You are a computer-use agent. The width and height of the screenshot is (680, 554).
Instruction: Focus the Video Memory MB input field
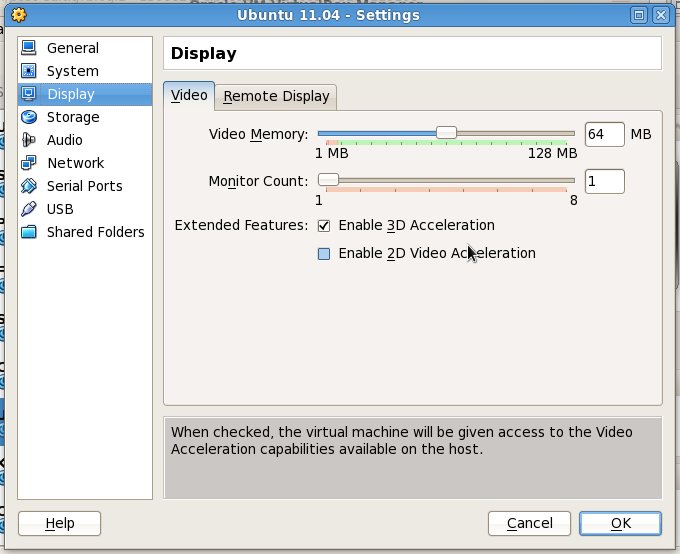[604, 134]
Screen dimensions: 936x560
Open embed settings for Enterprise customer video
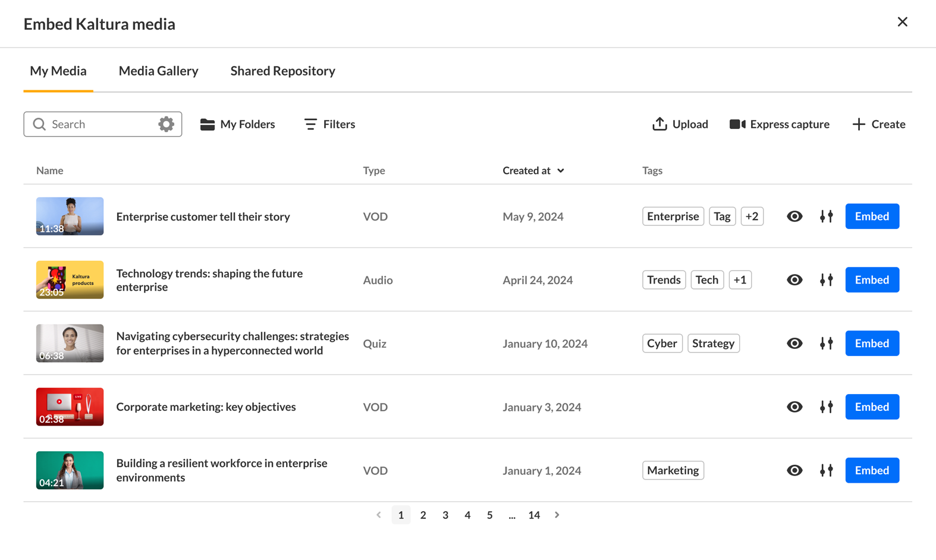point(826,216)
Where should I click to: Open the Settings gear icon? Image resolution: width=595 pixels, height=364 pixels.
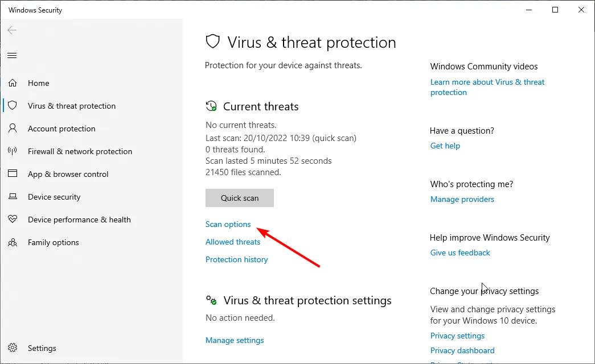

==

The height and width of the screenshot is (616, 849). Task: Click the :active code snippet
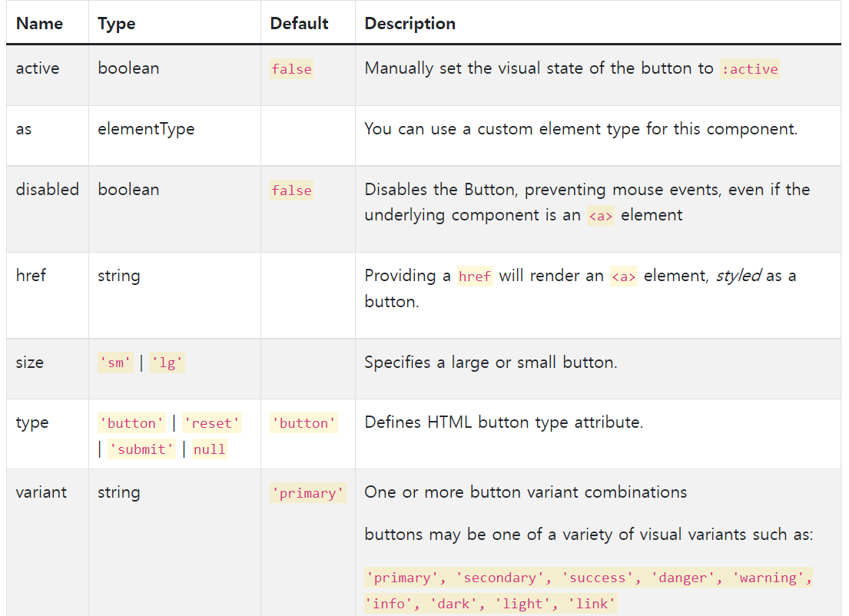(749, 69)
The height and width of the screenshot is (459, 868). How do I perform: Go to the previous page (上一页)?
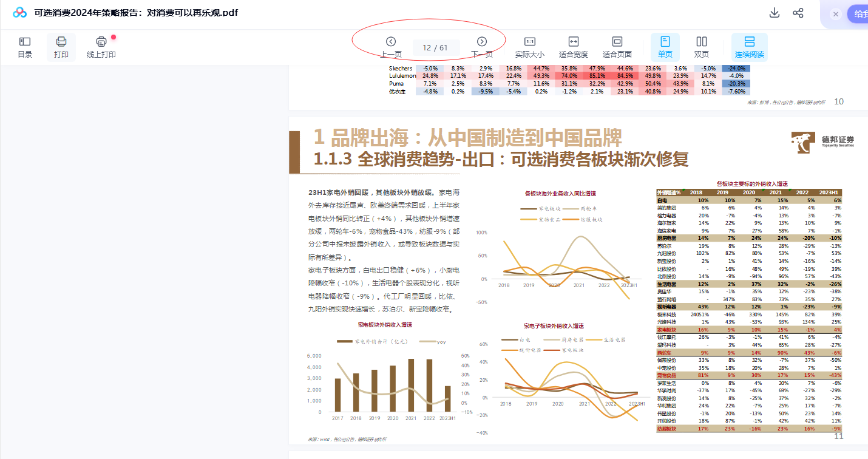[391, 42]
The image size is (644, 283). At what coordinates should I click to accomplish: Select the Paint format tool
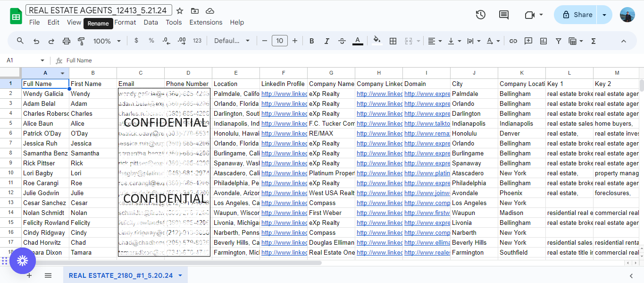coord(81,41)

Activity: The answer is the lines of the material above, from the one containing "You are a computer-use" down to the one containing "Where should I", given exactly and without images.

Exercise output:
You are a computer-use agent. The width and height of the screenshot is (680, 554).
Instruction: Focus the Video Memory MB input field
[604, 134]
Screen dimensions: 936x560
Open embed settings for Enterprise customer video
point(826,216)
Where should I click to: Open the Settings gear icon? Image resolution: width=595 pixels, height=364 pixels.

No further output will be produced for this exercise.